## To be done
Copy out word for word the lines from the very first one through the line containing "pos(492,520)", including both of those lines.

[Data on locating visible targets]
****
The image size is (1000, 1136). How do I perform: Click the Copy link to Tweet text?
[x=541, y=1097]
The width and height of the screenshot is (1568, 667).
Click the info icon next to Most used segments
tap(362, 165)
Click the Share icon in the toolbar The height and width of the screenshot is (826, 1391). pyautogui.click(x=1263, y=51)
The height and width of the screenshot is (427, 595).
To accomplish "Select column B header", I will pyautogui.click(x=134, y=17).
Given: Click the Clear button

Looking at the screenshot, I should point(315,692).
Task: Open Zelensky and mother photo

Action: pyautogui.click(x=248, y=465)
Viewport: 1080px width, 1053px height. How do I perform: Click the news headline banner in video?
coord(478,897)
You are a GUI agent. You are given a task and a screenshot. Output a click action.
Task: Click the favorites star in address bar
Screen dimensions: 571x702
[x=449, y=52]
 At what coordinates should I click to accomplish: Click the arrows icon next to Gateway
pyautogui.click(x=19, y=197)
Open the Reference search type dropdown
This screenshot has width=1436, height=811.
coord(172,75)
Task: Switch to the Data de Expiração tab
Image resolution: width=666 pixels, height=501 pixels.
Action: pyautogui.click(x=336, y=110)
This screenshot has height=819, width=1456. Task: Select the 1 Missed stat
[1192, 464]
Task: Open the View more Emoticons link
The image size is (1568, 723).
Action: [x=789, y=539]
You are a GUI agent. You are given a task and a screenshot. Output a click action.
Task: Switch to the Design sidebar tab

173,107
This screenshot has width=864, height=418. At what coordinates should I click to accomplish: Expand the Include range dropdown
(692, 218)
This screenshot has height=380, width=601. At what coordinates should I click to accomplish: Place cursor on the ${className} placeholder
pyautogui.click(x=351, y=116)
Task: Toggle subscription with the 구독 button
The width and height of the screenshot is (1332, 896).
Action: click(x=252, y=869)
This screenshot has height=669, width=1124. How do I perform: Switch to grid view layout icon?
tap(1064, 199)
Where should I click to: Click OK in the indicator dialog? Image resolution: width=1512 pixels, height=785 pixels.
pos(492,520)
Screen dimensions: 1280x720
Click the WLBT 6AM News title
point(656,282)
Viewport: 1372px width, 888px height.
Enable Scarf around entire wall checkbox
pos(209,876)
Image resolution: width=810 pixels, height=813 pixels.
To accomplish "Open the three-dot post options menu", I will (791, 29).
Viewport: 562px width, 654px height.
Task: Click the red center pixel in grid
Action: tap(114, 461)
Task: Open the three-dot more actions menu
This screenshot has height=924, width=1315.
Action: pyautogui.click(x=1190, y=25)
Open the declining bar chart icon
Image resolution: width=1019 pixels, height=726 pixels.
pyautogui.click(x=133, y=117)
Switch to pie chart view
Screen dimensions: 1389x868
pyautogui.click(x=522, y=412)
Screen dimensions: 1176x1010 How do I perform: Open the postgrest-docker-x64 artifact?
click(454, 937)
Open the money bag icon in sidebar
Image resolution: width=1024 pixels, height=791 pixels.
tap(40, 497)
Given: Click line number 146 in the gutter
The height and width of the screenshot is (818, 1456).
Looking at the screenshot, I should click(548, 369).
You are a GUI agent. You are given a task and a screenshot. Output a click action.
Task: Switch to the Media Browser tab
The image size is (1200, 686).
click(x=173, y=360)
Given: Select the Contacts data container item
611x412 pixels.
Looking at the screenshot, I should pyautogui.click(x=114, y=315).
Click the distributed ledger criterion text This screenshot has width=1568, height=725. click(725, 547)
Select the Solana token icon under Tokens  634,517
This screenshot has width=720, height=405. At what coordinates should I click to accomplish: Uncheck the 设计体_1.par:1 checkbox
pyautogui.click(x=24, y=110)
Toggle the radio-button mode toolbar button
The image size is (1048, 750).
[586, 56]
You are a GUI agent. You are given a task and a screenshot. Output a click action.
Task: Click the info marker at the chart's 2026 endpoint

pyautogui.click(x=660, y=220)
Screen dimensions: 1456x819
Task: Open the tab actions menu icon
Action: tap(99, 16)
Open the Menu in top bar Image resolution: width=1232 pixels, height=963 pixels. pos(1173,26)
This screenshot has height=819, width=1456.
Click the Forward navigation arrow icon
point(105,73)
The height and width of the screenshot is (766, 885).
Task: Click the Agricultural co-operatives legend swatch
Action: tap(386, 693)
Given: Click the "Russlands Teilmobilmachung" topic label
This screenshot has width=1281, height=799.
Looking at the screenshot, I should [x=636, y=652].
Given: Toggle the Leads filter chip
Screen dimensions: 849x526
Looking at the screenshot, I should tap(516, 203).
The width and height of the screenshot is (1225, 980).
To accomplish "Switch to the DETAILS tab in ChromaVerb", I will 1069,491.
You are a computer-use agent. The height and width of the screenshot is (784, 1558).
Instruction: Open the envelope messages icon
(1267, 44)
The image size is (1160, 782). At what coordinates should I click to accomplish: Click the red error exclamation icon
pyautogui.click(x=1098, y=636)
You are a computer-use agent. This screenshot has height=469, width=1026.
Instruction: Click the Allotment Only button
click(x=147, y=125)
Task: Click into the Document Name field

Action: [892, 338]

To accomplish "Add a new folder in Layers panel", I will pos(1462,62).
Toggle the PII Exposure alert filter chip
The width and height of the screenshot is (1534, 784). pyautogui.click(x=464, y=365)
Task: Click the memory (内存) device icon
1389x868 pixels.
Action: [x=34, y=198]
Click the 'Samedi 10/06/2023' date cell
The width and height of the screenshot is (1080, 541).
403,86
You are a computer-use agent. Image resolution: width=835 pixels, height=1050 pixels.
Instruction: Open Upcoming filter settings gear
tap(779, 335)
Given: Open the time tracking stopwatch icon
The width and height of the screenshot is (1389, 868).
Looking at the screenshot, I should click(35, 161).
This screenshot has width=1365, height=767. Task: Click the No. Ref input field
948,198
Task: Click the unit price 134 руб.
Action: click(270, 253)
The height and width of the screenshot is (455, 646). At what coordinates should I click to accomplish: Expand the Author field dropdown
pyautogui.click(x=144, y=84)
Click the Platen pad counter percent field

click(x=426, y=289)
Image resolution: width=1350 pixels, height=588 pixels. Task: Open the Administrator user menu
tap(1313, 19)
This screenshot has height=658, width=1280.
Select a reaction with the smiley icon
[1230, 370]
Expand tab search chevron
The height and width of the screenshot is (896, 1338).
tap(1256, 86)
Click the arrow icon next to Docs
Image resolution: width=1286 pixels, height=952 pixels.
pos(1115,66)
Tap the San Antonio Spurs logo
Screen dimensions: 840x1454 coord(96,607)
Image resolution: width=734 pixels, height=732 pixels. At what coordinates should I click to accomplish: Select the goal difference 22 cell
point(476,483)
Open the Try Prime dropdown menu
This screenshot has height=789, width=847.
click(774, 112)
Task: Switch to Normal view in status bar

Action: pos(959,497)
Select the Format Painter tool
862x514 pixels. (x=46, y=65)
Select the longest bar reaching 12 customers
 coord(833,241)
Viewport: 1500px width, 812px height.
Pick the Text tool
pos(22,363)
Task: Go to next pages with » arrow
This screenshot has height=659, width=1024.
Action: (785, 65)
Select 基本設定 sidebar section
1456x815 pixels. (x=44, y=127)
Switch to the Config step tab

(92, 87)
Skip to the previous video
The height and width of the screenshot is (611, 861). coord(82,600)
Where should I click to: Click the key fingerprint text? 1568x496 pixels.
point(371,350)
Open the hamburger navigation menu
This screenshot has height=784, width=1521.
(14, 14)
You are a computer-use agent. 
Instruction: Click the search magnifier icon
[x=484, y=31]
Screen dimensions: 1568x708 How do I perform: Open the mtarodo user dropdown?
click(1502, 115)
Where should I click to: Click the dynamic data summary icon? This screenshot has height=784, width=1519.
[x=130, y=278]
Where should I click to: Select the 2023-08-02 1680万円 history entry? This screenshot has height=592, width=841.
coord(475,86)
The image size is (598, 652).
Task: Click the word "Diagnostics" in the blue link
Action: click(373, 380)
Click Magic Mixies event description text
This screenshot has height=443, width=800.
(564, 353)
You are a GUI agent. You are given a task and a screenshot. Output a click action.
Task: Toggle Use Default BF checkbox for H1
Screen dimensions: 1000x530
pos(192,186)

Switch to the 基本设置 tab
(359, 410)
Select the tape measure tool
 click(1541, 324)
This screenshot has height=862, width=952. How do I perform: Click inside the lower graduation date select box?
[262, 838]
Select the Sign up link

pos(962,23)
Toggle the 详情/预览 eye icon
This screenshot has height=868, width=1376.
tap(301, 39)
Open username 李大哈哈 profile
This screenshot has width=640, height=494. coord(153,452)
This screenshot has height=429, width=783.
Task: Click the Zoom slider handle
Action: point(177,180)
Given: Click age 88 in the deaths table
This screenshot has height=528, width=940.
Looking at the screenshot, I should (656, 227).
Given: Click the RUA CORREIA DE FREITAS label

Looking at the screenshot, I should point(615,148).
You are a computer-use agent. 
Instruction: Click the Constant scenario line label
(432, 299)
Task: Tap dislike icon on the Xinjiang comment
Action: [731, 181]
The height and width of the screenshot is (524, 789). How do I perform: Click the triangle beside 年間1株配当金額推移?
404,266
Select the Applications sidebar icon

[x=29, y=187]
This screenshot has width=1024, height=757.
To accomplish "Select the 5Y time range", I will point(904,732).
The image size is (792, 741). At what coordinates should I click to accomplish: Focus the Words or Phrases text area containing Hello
****
## Exercise response
The image size is (1000, 1136). How do I perform: Click the Copy link to Tweet text?
[x=541, y=1097]
The width and height of the screenshot is (1568, 667).
Click the info icon next to Most used segments
tap(362, 165)
Click the Share icon in the toolbar The height and width of the screenshot is (826, 1391). pyautogui.click(x=1263, y=51)
The height and width of the screenshot is (427, 595).
To accomplish "Select column B header", I will pyautogui.click(x=134, y=17).
Given: Click the Clear button

Looking at the screenshot, I should point(315,692).
Task: Open Zelensky and mother photo

Action: pyautogui.click(x=248, y=465)
Viewport: 1080px width, 1053px height. How do I perform: Click the news headline banner in video?
coord(478,897)
You are a GUI agent. You are given a task and a screenshot. Output a click action.
Task: Click the favorites star in address bar
Screen dimensions: 571x702
[x=449, y=52]
 At what coordinates should I click to accomplish: Click the arrows icon next to Gateway
pyautogui.click(x=19, y=197)
Open the Reference search type dropdown
This screenshot has width=1436, height=811.
coord(172,75)
Task: Switch to the Data de Expiração tab
Image resolution: width=666 pixels, height=501 pixels.
Action: pyautogui.click(x=336, y=110)
This screenshot has height=819, width=1456. Task: Select the 1 Missed stat
[1192, 464]
Task: Open the View more Emoticons link
The image size is (1568, 723).
Action: [x=789, y=539]
You are a GUI agent. You are given a task and a screenshot. Output a click action.
Task: Switch to the Design sidebar tab

173,107
This screenshot has width=864, height=418. At what coordinates should I click to accomplish: Expand the Include range dropdown
(692, 218)
This screenshot has height=380, width=601. At what coordinates should I click to accomplish: Place cursor on the ${className} placeholder
pyautogui.click(x=351, y=116)
Task: Toggle subscription with the 구독 button
The width and height of the screenshot is (1332, 896).
Action: click(x=252, y=869)
This screenshot has height=669, width=1124. How do I perform: Switch to grid view layout icon?
tap(1064, 199)
Where should I click to: Click OK in the indicator dialog? Image resolution: width=1512 pixels, height=785 pixels.
pos(492,520)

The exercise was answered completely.